The aims of the present study were to analyse the association between anxiety and depression and NH, and to evaluate if the level of anxiety/depression was related to clinical parameters of NH. With regard to the first objective, our results showed that self-reported depression and anxiety do not appear to be distinct features of NH. For the first time, we have shown that NH is not associated to either depression or anxiety. The scores of both NH patients and controls were within normal ranges. Accordingly, anxiety and depression do not seem to put people at different risk of being afflicted by NH than people without this kind of mood states. Given that anxiety and depression are the most prevalent mood state disorders [26], this absence of association would constitute first evidence favouring the hypothesis that NH is not a psychogenic disorder.

Regarding our second objective, we found no relation between depressive symptoms or anxiety levels and headache clinical parameters in NH patients. Once the effects of socio-demographic characteristics and medication were controlled, neither the intensity of the pain nor the size of the pain area was associated with patient’s mood state. These results further support that self-reported depression and anxiety are not related to the presence of NH. Moreover, the lack of relation between level of depression and anxiety and headache severity suggests that mood states do not play a relevant role in the maintenance of NH, in contrast to other headaches like tension type headache [17] or migraine [18, 19].

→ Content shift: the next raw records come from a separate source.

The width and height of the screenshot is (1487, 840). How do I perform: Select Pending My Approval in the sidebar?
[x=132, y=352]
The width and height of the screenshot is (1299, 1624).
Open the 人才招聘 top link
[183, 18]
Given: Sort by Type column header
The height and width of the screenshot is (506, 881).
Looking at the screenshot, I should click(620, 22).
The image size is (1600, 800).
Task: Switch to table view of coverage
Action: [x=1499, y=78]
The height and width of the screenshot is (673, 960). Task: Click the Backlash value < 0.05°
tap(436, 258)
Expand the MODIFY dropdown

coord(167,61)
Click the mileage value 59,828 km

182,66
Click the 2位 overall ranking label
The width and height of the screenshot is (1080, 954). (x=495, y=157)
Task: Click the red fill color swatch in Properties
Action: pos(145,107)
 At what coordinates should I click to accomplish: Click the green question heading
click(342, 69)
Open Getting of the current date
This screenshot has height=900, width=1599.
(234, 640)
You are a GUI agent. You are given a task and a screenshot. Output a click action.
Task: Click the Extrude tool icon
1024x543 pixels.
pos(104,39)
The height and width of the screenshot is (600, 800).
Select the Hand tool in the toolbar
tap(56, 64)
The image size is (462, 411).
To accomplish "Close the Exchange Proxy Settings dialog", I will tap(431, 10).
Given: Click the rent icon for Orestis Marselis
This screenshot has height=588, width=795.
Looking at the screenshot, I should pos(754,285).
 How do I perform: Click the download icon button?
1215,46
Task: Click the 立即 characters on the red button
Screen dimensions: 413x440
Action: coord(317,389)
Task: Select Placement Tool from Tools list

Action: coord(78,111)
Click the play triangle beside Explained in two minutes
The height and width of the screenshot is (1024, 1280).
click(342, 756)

Finally, we should recognize some limitations in this study. First, the sample size (n = 26) was relatively small, though it is the greatest reported sample, and it seems sufficiently representative of this headache condition. Second, a correlational design is not a clear-cut method to assess a pathogenic relationship between psychological variables and headache. Third, only depression and anxiety were investigated, but other psychological or personality variables may influence pain perception. Future studies with greater samples and follow-up designs may further elucidate the influence of psychological variables on the course of NH.

Conclusions

According to this study, NH is not associated with depression and anxiety, since patients with NH showed similar mood states to those of healthy controls. Furthermore, in NH patients neither depressive symptoms nor anxiety levels were related to headache clinical parameters. Our findings support that depression and anxiety do not have a significant influence on the presence or the severity of NH.